[Available data]

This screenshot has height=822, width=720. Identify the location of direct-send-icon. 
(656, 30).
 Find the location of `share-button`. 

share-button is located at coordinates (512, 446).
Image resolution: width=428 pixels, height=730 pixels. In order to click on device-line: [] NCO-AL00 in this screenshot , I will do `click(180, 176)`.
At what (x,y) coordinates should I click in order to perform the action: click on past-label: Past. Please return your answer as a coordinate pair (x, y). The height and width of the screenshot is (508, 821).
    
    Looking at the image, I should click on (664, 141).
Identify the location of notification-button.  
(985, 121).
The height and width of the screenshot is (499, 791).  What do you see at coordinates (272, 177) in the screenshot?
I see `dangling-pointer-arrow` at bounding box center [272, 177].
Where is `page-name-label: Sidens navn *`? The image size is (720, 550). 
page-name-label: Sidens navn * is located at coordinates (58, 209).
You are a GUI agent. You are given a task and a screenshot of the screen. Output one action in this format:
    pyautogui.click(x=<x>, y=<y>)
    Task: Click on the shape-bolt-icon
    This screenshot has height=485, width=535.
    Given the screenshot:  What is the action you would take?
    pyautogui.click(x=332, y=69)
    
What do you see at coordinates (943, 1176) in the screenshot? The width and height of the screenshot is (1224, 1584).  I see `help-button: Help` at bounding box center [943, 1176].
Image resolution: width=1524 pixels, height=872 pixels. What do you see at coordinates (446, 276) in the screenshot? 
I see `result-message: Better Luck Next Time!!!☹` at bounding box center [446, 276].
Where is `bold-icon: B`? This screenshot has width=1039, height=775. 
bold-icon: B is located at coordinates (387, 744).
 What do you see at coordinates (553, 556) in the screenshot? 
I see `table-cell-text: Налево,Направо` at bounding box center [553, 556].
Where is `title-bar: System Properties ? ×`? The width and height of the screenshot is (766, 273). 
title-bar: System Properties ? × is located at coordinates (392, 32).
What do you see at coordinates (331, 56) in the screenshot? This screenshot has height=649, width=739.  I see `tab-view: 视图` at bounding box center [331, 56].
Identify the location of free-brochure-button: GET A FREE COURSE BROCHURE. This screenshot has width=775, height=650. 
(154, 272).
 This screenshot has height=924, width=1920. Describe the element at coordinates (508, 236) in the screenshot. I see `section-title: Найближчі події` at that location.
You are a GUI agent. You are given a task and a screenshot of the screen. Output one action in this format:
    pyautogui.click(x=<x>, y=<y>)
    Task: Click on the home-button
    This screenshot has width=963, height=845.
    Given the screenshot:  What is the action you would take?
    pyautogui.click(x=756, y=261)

[/Available data]

▶ [Task requirements]: Pull out every line of the records that contains the string "bold". Matches must have the same uppercase and lowercase letters.

▶ [Task result]:
Where is `bold-icon: B`? This screenshot has width=1039, height=775. 
bold-icon: B is located at coordinates (387, 744).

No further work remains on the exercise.